Eating the Elephant: Putting it All Together

Author: Jeremiah Evans, Senior Application Developer

So far in this series we have introduced the “3 V’s” of Big Data and gone over Volume, Velocity, and Variety. I encouraged you to ask yourself several questions:

  • “What questions am I not asking because there’s too much data to sift through?”
  • “What decisions could I be making better if I was seeing the current state of the system, and not the state from yesterday, or a week ago?”
  • “What data am I missing because it’s not tracked when it doesn’t fit into my existing data models?”

It’s clear that to maintain and improve competitive advantage, companies need a Modern Data Architecture. We’ve seen how what has traditionally been thought of as “big data” has evolved to encompass techniques and technologies that can benefit any company and prepare them for the future. Let’s take a look at what that project might look like.

The Client Example

Our client is in the manufacturing space, with a nationwide procurement and distribution footprint. Years ago they created an in-house system to track inventory of raw materials and completed product, as well as upcoming orders. This system is a series of spreadsheets that a team puts together based on various sources from suppliers and order data, including price and location of raw materials, and location of product deliveries. Based on this report, decisions are made on purchasing of raw materials and which plants fulfill which orders.

When this system was first created, the calculations were run every day, however, with the growth of the company, these calculations became complex enough and large enough to require almost a week to gather all the data. In addition, the mechanics of these spreadsheets are only understood by 1 or 2 people who have been involved with their creation.

Our client wants to modernize their data architecture, automate their data ingestion, make better use of their existing data warehouse and order-pay systems, and bring in additional third party data as necessary to help make decisions that will increase profit margins while keeping their costs and employee benefits competitive.

Phase 1

After meeting with the client, the product owner identified Reporting Visibility and Ingest Automation as the highest priorities. Once the data analytics cluster was installed, the team began to work through these tasks.

The development team began addressing Reporting Visibility by defining a location to upload the finished spreadsheet to the cluster, and placing dashboards on top of that data. By doing this, the predictions from previous iterations were made available in a way they hadn’t been previously, and business users and executives were able to see new charts and data views provided by the dynamic dashboarding tool.

At the same time, other members of the team worked with the client’s data acquisition SMEs to begin pulling raw data into the platform. There was a combination of flat file exports and API endpoints, so the decision was made to leverage a streaming toolkit. Using the data flow platform, the team created a series of connections that used what APIs were available combined with reading from flat files dropped in a shared network mount.

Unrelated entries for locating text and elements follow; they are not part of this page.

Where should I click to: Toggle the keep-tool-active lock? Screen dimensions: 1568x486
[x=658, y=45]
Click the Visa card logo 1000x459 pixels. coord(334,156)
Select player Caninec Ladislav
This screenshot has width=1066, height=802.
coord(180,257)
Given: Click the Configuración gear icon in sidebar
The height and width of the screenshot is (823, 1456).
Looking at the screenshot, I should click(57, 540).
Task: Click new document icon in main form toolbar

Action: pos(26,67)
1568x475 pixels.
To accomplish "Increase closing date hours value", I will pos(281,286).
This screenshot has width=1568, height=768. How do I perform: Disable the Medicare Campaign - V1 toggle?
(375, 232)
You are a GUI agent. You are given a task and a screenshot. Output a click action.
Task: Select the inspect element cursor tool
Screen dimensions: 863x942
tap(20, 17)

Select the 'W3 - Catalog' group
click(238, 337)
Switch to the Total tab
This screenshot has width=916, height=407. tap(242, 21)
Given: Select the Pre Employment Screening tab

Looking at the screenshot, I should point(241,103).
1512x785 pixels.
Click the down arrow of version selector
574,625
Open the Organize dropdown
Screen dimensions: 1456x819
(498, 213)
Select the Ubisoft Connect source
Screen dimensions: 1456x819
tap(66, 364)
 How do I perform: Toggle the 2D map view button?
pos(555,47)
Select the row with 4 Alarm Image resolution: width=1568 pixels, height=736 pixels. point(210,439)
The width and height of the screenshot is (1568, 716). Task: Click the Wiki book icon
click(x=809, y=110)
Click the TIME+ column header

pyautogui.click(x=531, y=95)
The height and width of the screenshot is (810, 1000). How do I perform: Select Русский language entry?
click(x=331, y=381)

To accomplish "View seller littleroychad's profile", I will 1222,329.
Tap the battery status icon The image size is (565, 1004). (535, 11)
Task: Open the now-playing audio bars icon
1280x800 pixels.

These streams read the data in and applied basic cleanup tasks that has been previously accomplished by these SMEs. Once this data was cleaned up, it was landed in a temporary location in the cluster where it was readily accessible for use in the master spreadsheet.

Once this phase was complete, data was typically in place to make new decisions every couple of days, instead of once a week.

Phase 2

Having seen the flexibility of the dashboarding tool, the business users had a list of new views they wanted to see, as well as historical data. At the same time, the product owner decided that the other highest priority was to begin automating the master spreadsheet. Working with the principle analytics SME, the team was able to identify core functionalities of the spreadsheet, and began specifying data transformations upstream.

Because the decision had been made to stream in all data - including the batch flat files - these streaming applications were able to be developed for all the data. A series of staging tables was created to hold the output of these streaming apps, allowing for a testing phase where the streaming results and traditional results could be compared for accuracy.

While the speed to final analysis did not significantly improve in this phase, the analysts were able to begin developing other reports off of these intermediate tables and identified several previously unseen gaps where raw materials were arriving too soon, taking up warehouse space and risking damage and loss.

Phase 3

In this phase, the development team finished replicating the spreadsheet logic in a more efficient streaming fashion, replacing the old spreadsheet completely. After validation against the manual process, the team switched over to the new process, which improved performance significantly. While some data was still only updated on a daily or weekly basis, data flowed from source systems to the reporting table in near-real-time, allowing for predictions to be updated live as new data streamed into the system.

Phase 4

With the existing process fully automated, the product owner identified key reporting abilities asked for by the business unit, along with additional external data to help make the predictive models better.

The team began to develop data streams to connect with traffic, weather, and fuel price data. This additional information helped to better estimate transport costs for materials and products, and more efficiently route supplies. This new external data was able to be streamed into the same core processes, and joined with existing data to affect the real-time decision making abilities of the client. With the increased amount of historical data, they were also able to begin better tracking the accuracy of predictions, and added that as an input into their future models.

Could this be you?

This example use case draws on what we have seen with our clients and the industry as a whole. Gartner research predicts that within 5 years, the amount of data being processed will grow 800%, with 93% of that data being unstructured. By 2020 70% of organizations will adopt data streaming to enable real-time analytics performed by your modern data architecture on the fly. Will your analysts be busy with manually processing data, or with building and refining real-time models? Your company needs a modern data architecture, and our phased approach can help you make that a reality.